The importance of the presidential election of 1844 is overlooked as often as the man who won it. James K. Polk, an important yet largely forgotten president [Editor's Note: Hell yeah!], oversaw the fulfillment of Manifest Destiny, expanding the United States from ‘sea to shining sea.’ But what if he had been defeated by Henry Clay, a man famous for his many compromises? Would the United States still have gone to war with Mexico, the very conflict which historically resulted in Mexico’s cession of California and the New Mexico Territory?
President John Tyler had been pushing for Texas Annexation since he took office after the death of William Henry Harrison. Clay’s Whigs, who opposed the expansion of slavery and hostilities with Mexico that Texas annexation implied, defeated a treaty of annexation which Tyler had previously negotiated with the Texas government in June of 1844. Determined for Texas to be the feather in his cap, Tyler announced the formation of a third party, the Democratic-Republicans, as a vehicle for his reelection. In actuality his goal was to force the Democratic Party to nominate a pro-annexation candidate rather than the favorite, Martin Van Buren. The ploy worked and the hitherto unknown James K. Polk was nominated instead.
Polk went on to win the election by a very narrow margin. Had Clay managed to win over five thousand more voters in the state of New York, perhaps from the abolitionist Liberty Party which was closely aligned with northern Whigs, he would have won the Electoral College and become the nation’s 11th President at a turning point in American history.
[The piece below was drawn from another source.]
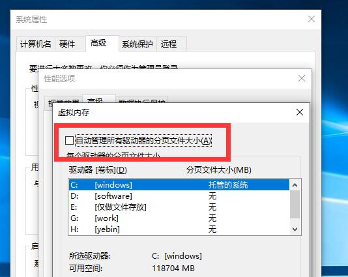Click the drive list scroll up arrow
This screenshot has width=348, height=277.
point(295,185)
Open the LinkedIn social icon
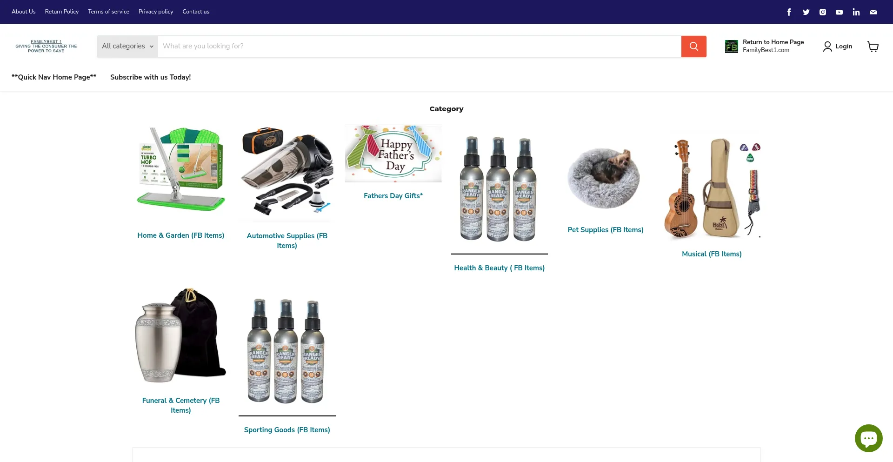 [x=856, y=12]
Under President Clay, no joint resolution for the annexation of Texas would have been considered by Congress, which means no Mexican War (at least not this early) and subsequently a halt to westward expansion. The consequences of such a scenario are too numerous to explore completely, but a number of interesting possibilities present themselves when imagining President Henry Clay’s administration.
|Map of North America when President Clay assumes office in March 1845.|
Clay ran on a platform which included his constant support of the American System, a threefold plan which pushed for a strong central bank, high tariffs, and internal improvements funded by the sale of federal lands in order to promote commerce. In 1841, Clay championed an effort to charter a Third Bank of the United States, to be called the Fiscal Bank of the United States. President Jackson destroyed the second in 1836, prompting the Panic of 1837 which led to widespread bank failures and massive unemployment; the United States did not emerge from the depression until 1843. President Tyler vetoed the 1841 bill, but a Clay administration backed by a Whig congress and with the memory of the recent depression still fresh on everyone’s mind should be able to push through the Fiscal Bank of the United States in 1845.
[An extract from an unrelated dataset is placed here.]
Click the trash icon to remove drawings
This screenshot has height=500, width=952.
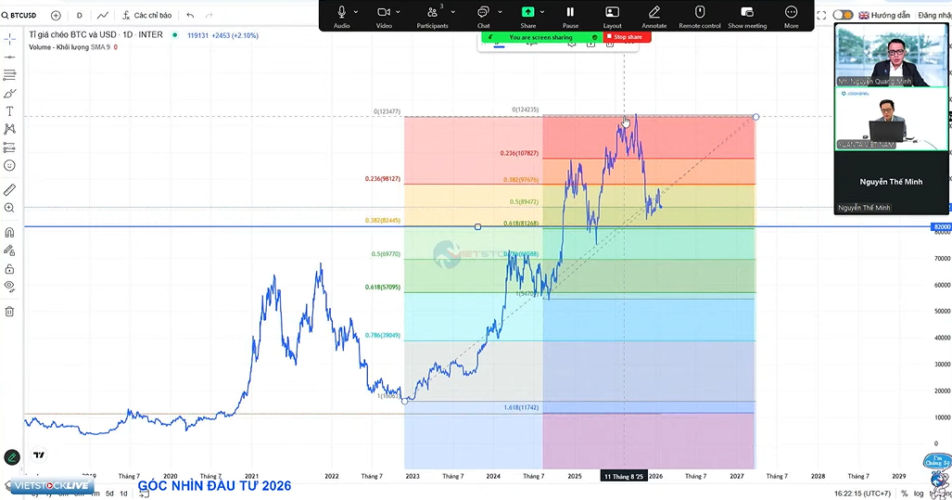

The existence of a regulatory agency would have prevented the subsequent Panics in the 19th and early 20th century, assuming of course it were allowed to remain in place for its chartered twenty years and renewed consistently afterwards. In reality the issue of a central bank would again be a central campaign issue in the decades to come. The Jacksonian Democrats would not abide the existence of the thing their progenitor had destroyed, an entity they viewed as unconstitutional and felt threatened by. Thus, the narrative of the 1848 campaign may have shifted away from Manifest Destiny and towards domestic policy.
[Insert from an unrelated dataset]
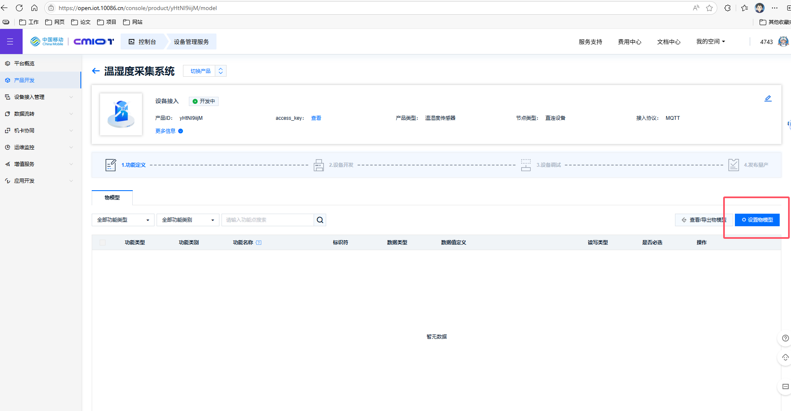The image size is (791, 411).
Task: Click the 设置物模型 button
Action: [x=757, y=220]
Interestingly, the term “Manifest Destiny” may not have been coined in this timeline. Newspaper editor John L. Sullivan first used the phrase in an 1845 essay urging President Polk to annex the entirety of the Oregon Territory. That argument must be seen in the rhetoric of the time; expansionists proclaimed “54’ 40 or Fight!” as Polk played hardball with Britain over the Oregon boundary dispute. By contrast, President Clay by nature would have been much more ready to compromise. He likely would have used President Tyler’s original proposal, which placed the border at the 49th parallel and ceded Britain the island of Vancouver and navigation rights along the Columbia River. Such an easy settlement would have allowed Clay to focus on implementing the other two points of his American System.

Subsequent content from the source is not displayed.